Computational models of cytochrome P450 3A4 inhibition were developed based on high-throughput screening data for 4470 proprietary compounds. Multiple models differentiating inhibitors (IC(50) <3 microM) and noninhibitors were generated using various machine-learning algorithms (recursive partitioning [RP], Bayesian classifier, logistic regression, k-nearest-neighbor, and support vector machine [SVM]) with structural fingerprints and topological indices. Nineteen models were evaluated by internal 10-fold cross-validation and also by an independent test set. Three most predictive models, Barnard Chemical Information (BCI)-fingerprint/SVM, MDL-keyset/SVM, and topological indices/RP, correctly classified 249, 248, and 236 compounds of 291 noninhibitors and 135, 137, and 147 compounds of 179 inhibitors in the validation set. Their overall accuracies were 82%, 82%, and 81%, respectively. Investigating applicability of the BCI/SVM model found a strong correlation between the predictive performance and the structural similarity to the training set. Using Tanimoto similarity index as a confidence measurement for the predictions, the limitation of the extrapolation was 0.7 in the case of the BCI/SVM model. Taking consensus of the 3 best models yielded a further improvement in predictive capability, kappa = 0.65 and accuracy = 83%. The consensus model could also be tuned to minimize either false positives or false negatives depending on the emphasis of the screening.

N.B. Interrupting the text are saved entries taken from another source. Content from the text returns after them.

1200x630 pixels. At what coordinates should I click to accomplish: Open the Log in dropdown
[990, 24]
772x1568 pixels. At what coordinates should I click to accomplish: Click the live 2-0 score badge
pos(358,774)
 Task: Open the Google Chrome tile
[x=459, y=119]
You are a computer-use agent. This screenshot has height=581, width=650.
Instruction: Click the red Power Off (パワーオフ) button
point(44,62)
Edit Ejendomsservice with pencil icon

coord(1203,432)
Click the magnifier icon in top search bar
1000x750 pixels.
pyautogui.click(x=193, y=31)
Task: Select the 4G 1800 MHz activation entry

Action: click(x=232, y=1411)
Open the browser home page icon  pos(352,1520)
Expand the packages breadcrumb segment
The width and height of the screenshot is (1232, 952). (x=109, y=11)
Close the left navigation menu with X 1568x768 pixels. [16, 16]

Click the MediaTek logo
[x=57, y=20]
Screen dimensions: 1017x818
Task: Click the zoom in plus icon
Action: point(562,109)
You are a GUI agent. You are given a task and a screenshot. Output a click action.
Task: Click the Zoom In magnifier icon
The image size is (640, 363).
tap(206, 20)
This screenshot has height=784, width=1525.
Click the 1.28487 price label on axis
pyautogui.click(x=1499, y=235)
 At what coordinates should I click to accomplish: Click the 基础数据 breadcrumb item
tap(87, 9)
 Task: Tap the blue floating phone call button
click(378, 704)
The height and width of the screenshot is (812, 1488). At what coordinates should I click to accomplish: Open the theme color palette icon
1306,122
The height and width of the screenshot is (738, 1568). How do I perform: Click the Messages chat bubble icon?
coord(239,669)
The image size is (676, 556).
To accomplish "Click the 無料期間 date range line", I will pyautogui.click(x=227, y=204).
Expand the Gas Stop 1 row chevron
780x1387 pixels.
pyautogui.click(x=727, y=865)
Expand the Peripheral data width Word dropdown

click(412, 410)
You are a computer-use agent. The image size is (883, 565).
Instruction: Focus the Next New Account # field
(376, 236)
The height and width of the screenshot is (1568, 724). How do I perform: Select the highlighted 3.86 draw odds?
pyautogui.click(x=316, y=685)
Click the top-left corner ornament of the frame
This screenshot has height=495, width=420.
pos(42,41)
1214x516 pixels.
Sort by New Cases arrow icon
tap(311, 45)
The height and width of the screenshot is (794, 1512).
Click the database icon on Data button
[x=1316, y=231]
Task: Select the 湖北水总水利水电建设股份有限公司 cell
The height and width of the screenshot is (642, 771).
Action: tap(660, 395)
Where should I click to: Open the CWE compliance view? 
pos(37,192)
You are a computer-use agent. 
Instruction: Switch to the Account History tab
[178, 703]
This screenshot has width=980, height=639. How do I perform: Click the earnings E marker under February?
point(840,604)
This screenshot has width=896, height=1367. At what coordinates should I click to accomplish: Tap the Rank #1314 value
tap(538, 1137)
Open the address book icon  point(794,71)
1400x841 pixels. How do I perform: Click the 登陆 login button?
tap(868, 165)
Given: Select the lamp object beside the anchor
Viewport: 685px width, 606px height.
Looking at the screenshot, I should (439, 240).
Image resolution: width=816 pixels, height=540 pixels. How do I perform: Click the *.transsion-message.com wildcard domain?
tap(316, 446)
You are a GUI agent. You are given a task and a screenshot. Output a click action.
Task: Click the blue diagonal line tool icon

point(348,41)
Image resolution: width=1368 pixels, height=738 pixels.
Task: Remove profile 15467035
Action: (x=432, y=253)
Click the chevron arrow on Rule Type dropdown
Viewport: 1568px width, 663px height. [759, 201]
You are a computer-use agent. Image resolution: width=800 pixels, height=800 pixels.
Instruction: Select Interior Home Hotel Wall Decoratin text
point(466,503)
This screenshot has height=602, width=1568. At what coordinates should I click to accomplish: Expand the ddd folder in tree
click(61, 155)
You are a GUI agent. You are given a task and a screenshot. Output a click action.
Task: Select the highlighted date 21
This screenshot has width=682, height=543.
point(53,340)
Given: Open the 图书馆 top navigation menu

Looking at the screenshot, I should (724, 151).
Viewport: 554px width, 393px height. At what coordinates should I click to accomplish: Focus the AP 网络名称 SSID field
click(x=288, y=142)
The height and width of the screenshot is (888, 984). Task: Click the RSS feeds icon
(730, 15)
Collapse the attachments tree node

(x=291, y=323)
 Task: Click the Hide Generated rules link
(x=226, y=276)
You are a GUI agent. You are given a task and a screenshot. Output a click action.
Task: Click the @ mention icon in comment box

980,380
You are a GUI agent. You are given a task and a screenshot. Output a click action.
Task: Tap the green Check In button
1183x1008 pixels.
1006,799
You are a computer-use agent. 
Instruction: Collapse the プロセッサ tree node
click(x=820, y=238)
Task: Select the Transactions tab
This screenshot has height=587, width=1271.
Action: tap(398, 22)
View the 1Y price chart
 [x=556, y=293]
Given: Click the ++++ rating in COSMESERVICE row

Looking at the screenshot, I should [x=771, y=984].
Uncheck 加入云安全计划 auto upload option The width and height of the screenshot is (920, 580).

基于4470种专利化合物的高通量筛选数据,开发了细胞色素P450 3A4抑制的计算模型。使用各种机器学习算法(递归划分[RP]、贝叶斯分类器、逻辑回归、k近邻和支持向量机[SVM])以及结构指纹和拓扑指数,生成了区分抑制剂(IC(50)<3 microM)和非抑制剂的多个模型。通过内部10倍交叉验证和独立测试集对19个模型进行了评估。三个预测性最强的模型,即Barnard化学信息(BCI)-指纹/SVM、MDL-键集/SVM和拓扑指数/RP,在验证集中正确分类了291个非抑制剂中的249、248和236个化合物以及179个抑制剂中的135、137和147个化合物。它们的总体准确率分别为82%、82%和81%。对BCI/SVM模型适用性的研究发现,预测性能与与训练集的结构相似性之间存在很强的相关性。使用Tanimoto相似性指数作为预测的置信度度量,在BCI/SVM模型的情况下,外推的局限性为0.7。对3个最佳模型进行共识得到了预测能力的进一步提高,kappa = 0.65,准确率 = 83%。根据筛选的重点,共识模型也可以进行调整,以尽量减少假阳性或假阴性。